Printability, Durability, Contractility and Vascular Network Formation in 3D Bioprinted Cardiac Endothelial Cells Using Alginate-Gelatin Hydrogels

Christopher David Roche; Poonam Sharma; Anthony Wayne Ashton; Chris Jackson; Meilang Xue; Carmine Gentile

doi:10.3389/fbioe.2021.636257

Printability, Durability, Contractility and Vascular Network Formation in 3D Bioprinted Cardiac Endothelial Cells Using Alginate-Gelatin Hydrogels

Front Bioeng Biotechnol. 2021 Feb 26:9:636257. doi: 10.3389/fbioe.2021.636257. eCollection 2021.

Authors

Christopher David Roche^{1

2}, Poonam Sharma^{1

2

3}, Anthony Wayne Ashton¹, Chris Jackson¹, Meilang Xue¹, Carmine Gentile^{1

2}

Affiliations

¹ Northern Clinical School, Faculty of Medicine and Health, The University of Sydney, Sydney, NSW, Australia.
² School of Biomedical Engineering, Faculty of Engineering and IT, University of Technology Sydney, Sydney, NSW, Australia.
³ Faculty of Health and Medicine, The University of Newcastle, Callaghan, NSW, Australia.

Abstract

Background: 3D bioprinting cardiac patches for epicardial transplantation are a promising approach for myocardial regeneration. Challenges remain such as quantifying printability, determining the ideal moment to transplant, and promoting vascularisation within bioprinted patches. We aimed to evaluate 3D bioprinted cardiac patches for printability, durability in culture, cell viability, and endothelial cell structural self-organisation into networks.
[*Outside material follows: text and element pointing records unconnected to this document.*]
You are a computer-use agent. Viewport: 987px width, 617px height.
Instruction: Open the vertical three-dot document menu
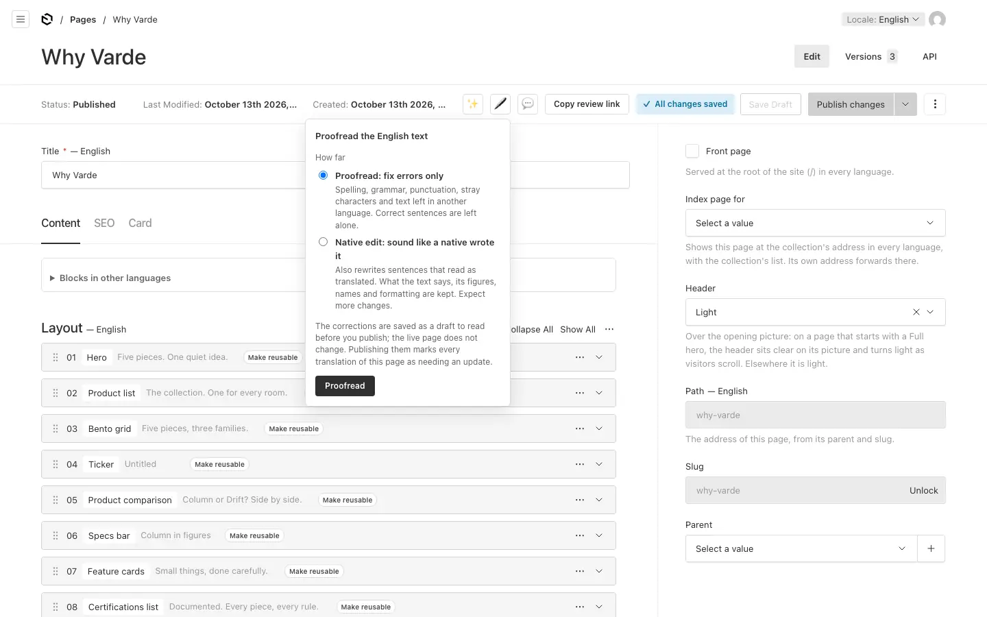(x=935, y=104)
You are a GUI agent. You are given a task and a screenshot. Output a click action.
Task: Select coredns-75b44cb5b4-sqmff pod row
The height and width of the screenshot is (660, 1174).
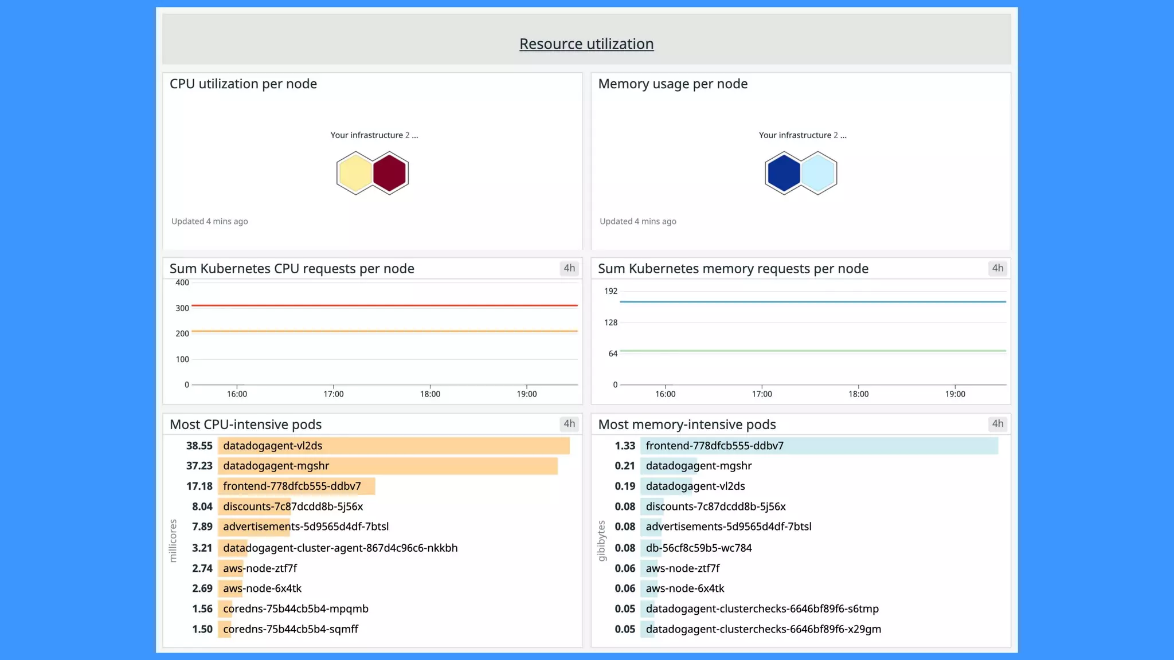click(290, 629)
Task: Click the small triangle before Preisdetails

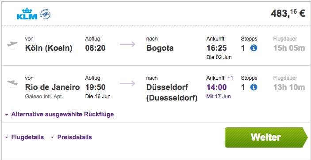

Methods: We evaluated 3D-bioprinted double-layer patches using alginate/gelatine (AlgGel) hydrogels and three extrusion bioprinters (REGEMAT3D, INVIVO, BIO X). Bioink contained either neonatal mouse cardiac cell spheroids or free (not-in-spheroid) human coronary artery endothelial cells with fibroblasts, mixed with AlgGel. To test the effects on durability, some patches were bioprinted as a single layer only, cultured under minimal movement conditions or had added fibroblast-derived extracellular matrix hydrogel (AlloECM). Controls included acellular AlgGel and gelatin methacryloyl (GELMA) patches.

Results: Printability was similar across bioprinters. For AlgGel compared to GELMA: resolutions were similar (200-700 μm line diameters), printing accuracy was 45 and 25%, respectively (AlgGel was 1.7x more accurate; p < 0.05), and shape fidelity was 92% (AlgGel) and 96% (GELMA); p = 0.36. For durability, AlgGel patch median survival in culture was 14 days (IQR:10-27) overall which was not significantly affected by bioprinting system or cellular content in patches. We identified three factors which reduced durability in culture: (1) bioprinting one layer depth patches (instead of two layers); (2) movement disturbance to patches in media; and (3) the addition of AlloECM to AlgGel. Cells were viable after bioprinting followed by 28 days in culture, and all BIO X-bioprinted mouse cardiac cell spheroid patches presented contractile activity starting between day 7 and 13 after bioprinting. At day 28, endothelial cells in hydrogel displayed organisation into endothelial network-like structures.

Conclusion: AlgGel-based 3D bioprinted heart patches permit cardiomyocyte contractility and endothelial cell structural self-organisation. After bioprinting, a period of 2 weeks maturation in culture prior to transplantation may be optimal, allowing for a degree of tissue maturation but before many patches start to lose integrity. We quantify AlgGel printability and present novel factors which reduce AlgGel patch durability (layer number, movement, and the addition of AlloECM) and factors which had minimal effect on durability (bioprinting system and cellular patch content).

Keywords: 3D bioprinting; alginate; bioink; durability; gelatin; hydrogel; printability; spheroids.